Analysis, Health and Fitness

Analysis of Graham-Cassidy Health Care Financing Decreases Federal Spending to States by $160 Billion from 2020-2026


Redistribution of ACA Funds in the New Block Grant Would Lead to $180 Billion Loss for 31 States That Expanded Medicaid and a $73 Billion Gain for 19 Non-Expanding States Through 2026

Graham-Cassidy federal spending
Source: kff.org

Washington, DC—(ENEWSPF)—September 22, 2017. The Senate is preparing to vote next week on the Graham-Cassidy proposal to repeal and replace the Affordable Care Act and to cap the Medicaid program. A new state-by-state Kaiser Family Foundation analysis finds that the major financing changes in the bill would reduce federal spending by $160 billion over the 2020-2026 period.

In 2020, the new health care plan proposed by Senators Lindsay Graham and Bill Cassidy and others replaces funding for the ACA’s Medicaid expansion and individual insurance market subsidies with a block grant program funded through 2026. States would have broad flexibility to use the funds and ability to waive ACA insurance rules, such as prohibiting higher premiums for those with pre-existing conditions, to establish health coverage programs for their residents. The plan would also cap federal funding for the Medicaid program on a per-enrollee basis beginning in 2020.

KFF’s state-by-state analysis of the block grant replacing the ACA’s Medicaid expansion and insurance subsidies finds that there would be $107 billion less than what the ACA would have provided for during the 2020-2026 period. With the plan’s redistribution of ACA funds, a typical Medicaid expansion state would see a 11 percent decline in federal funds while a non-expansion state would see a 12 percent increase.

The redistribution of funding among states would cause some large shifts for particular states. Five states would see a reduction of 30 percent or more for the 2020-2026 period: New York (-35%), Oregon (-32%), Connecticut (-31%), Vermont (-31%) and Minnesota (-30%). Six states would see at least a 40 percent increase in federal funding: Tennessee (44%), South Dakota (45%), Georgia (46%), Kansas (61%), Texas (75%), and Mississippi (148%). In actual dollars, the states with the largest potential loss in federal funds for the same period are California, New York, and Pennsylvania. Texas, Georgia, Tennessee, and Mississippi would see the largest increase in actual dollars.

All federal funds for the proposed state block grants to replace the ACA would cease in 2027 and new congressional action would be needed to continue funding. For 2027 alone, the loss to states in federal funding from current ACA funding and the Medicaid per-enrollee cap would be $240 billion.
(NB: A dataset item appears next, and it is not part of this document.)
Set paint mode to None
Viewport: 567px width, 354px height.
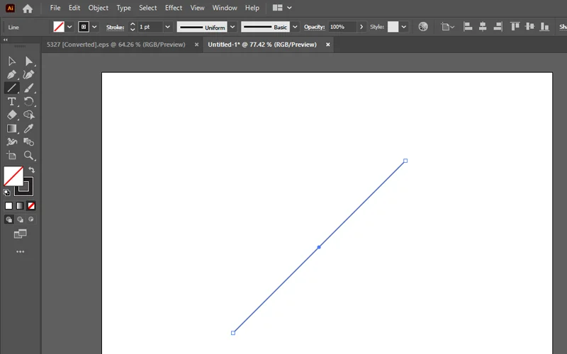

Beyond repealing many provisions of the ACA, the Graham-Cassidy plan, like the Better Care Reconciliation Act (BCRA) the Senate voted down in July, would convert the Medicaid program’s open-ended federal funding to a capped per-enrollee allotment to most states going forward from 2020. Under the plan, nearly all states would see a decrease in federal Medicaid funding for a $53 billion decline nationally from 2020 to 2026.

While some states would gain funding from the Graham-Cassidy ACA block grant provisions compared to current law, the Medicaid per-enrollee cap proposal would offset some or all of those gains. Ohio, Maine and Louisiana are states where gains under the ACA block grant provisions are fully offset by the Medicaid changes, leading to a net loss in federal funds for these states.

KFF did not estimate the magnitude of the coverage loss that would result from the law, because it is dependent on actions by each of the fifty states that is difficult to predict in advance.